Within the PRISM project, Dr. Klemann will use the molecular landscape building approach – under supervision of Dr. Poelmans and Professor Martens – to pinpoint the most clinically relevant molecular and biological processes underlying high social withdrawal (and associated) cognitive deficits, symptoms shared by the three disorders that will be studied, i.e. SZ, major depressive disorder (MD) and AD, and based on available/literature-derived, to-be-processes and to-be-generated (genome-wide) genetic, epigenetic and expression data. The insights about the biological substrates for high social withdrawal and cognitive deficits derived from the built landscape will then be used to inform and guide subsequent work packages of PRISM, including the creation and phenotypic testing of genetic mouse models of selected key landscape genes.



Biotrial

Founded in 1989, Biotrial is a leading CRO with extensive experience in conducting Non-Clinical and Clinical Studies from Phase I through to Phase IV for a global client base of pharmaceutical and biotech companies.

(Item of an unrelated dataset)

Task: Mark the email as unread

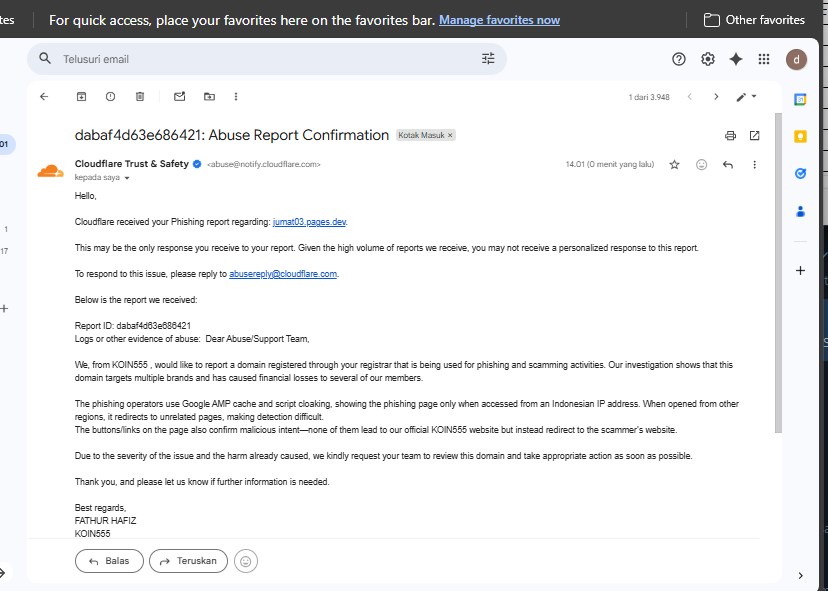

Based in France, the UK, Canada and the USA, with 350 employees and 300 beds, Biotrial performs hundreds of studies each year and offers tailor-made solutions.
Available as stand-alone or full packages, Biotrial’s services include:
– Non-Clinical Pharmacology
– Regulatory Affairs
– Phase I Clinical Pharmacology Trials
– Data Management, Biostatistics and Medical Writing
– Management Phase II to IV Patient Trials
– Monitoring
– Core Lab services (ECG & EEG over-reading)
– Bioanalytical services
– Oncology studies (Non-Clinical & Clinical)
– Pharmacovigilance

Biotrial has broad experience in CNS drug evaluation and has conducted many different trials involving full assessments of psychoactive properties of compounds. The Biotrial EEG Core Lab services can be used in any clinical setting throughout the drug development process, from Non-Clinical to First-in-Human trials through global Phase II, III & IV trials.



University of Bologna

The Psychiatry Section of the Department of Biomedical and NeuroMotor Sciences is part of the University of Bologna. Clinical facilities are implemented within the Section. The clinical section comprises approximately 24 psychiatric beds, in addition to an Outpatients Unit covering the Bologna area. Residents and post docs work within this environment performing both clinical and research activities. The Section is involved in a number of international and national collaborations which produce an average of 40 papers per year published in high Impact Factor journals (H-Index of the PI = 66). The scientific activity is supported by national and international grants which total over one million Euro over the last 5 years.